#### [Objective]
Return every line of the items below as a JSON list of strings, one string per line, omitting blank lines.
--------
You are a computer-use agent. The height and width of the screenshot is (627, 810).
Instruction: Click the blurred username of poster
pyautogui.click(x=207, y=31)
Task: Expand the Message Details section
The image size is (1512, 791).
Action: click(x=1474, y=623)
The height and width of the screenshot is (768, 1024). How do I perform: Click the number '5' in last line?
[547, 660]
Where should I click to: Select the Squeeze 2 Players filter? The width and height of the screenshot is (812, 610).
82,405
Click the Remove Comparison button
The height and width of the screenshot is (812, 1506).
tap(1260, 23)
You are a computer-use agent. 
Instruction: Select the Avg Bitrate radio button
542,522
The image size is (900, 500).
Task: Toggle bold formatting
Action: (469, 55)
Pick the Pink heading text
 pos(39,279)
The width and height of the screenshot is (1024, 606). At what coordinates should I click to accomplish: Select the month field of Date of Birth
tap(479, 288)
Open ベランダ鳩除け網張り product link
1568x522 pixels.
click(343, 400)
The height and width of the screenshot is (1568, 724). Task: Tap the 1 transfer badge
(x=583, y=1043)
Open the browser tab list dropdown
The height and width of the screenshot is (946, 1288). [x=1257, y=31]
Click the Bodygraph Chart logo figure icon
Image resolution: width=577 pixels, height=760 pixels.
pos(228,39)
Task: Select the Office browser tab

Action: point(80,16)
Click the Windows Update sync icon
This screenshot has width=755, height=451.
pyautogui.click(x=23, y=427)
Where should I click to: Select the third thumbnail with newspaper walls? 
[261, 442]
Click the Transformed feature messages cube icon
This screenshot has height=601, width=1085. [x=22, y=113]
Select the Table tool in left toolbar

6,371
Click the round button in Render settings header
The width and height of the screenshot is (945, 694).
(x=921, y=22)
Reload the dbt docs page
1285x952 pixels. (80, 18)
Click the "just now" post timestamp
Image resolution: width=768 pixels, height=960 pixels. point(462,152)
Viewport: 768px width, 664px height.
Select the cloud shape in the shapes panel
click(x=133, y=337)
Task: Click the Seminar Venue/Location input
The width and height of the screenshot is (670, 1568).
--------
#### [Result of this task]
[
  "You are a computer-use agent. The height and width of the screenshot is (627, 810).",
  "Instruction: Click the blurred username of poster",
  "pyautogui.click(x=207, y=31)",
  "Task: Expand the Message Details section",
  "The image size is (1512, 791).",
  "Action: click(x=1474, y=623)",
  "The height and width of the screenshot is (768, 1024). How do I perform: Click the number '5' in last line?",
  "[547, 660]",
  "Where should I click to: Select the Squeeze 2 Players filter? The width and height of the screenshot is (812, 610).",
  "82,405",
  "Click the Remove Comparison button",
  "The height and width of the screenshot is (812, 1506).",
  "tap(1260, 23)",
  "You are a computer-use agent. ",
  "Instruction: Select the Avg Bitrate radio button",
  "542,522",
  "The image size is (900, 500).",
  "Task: Toggle bold formatting",
  "Action: (469, 55)",
  "Pick the Pink heading text",
  " pos(39,279)",
  "The width and height of the screenshot is (1024, 606). At what coordinates should I click to accomplish: Select the month field of Date of Birth",
  "tap(479, 288)",
  "Open ベランダ鳩除け網張り product link",
  "1568x522 pixels.",
  "click(343, 400)",
  "The height and width of the screenshot is (1568, 724). Task: Tap the 1 transfer badge",
  "(x=583, y=1043)",
  "Open the browser tab list dropdown",
  "The height and width of the screenshot is (946, 1288). [x=1257, y=31]",
  "Click the Bodygraph Chart logo figure icon",
  "Image resolution: width=577 pixels, height=760 pixels.",
  "pos(228,39)",
  "Task: Select the Office browser tab",
  "Action: point(80,16)",
  "Click the Windows Update sync icon",
  "This screenshot has width=755, height=451.",
  "pyautogui.click(x=23, y=427)",
  "Where should I click to: Select the third thumbnail with newspaper walls? ",
  "[261, 442]",
  "Click the Transformed feature messages cube icon",
  "This screenshot has height=601, width=1085. [x=22, y=113]",
  "Select the Table tool in left toolbar",
  "6,371",
  "Click the round button in Render settings header",
  "The width and height of the screenshot is (945, 694).",
  "(x=921, y=22)",
  "Reload the dbt docs page",
  "1285x952 pixels. (80, 18)",
  "Click the \"just now\" post timestamp",
  "Image resolution: width=768 pixels, height=960 pixels. point(462,152)",
  "Viewport: 768px width, 664px height.",
  "Select the cloud shape in the shapes panel",
  "click(x=133, y=337)",
  "Task: Click the Seminar Venue/Location input",
  "The width and height of the screenshot is (670, 1568)."
]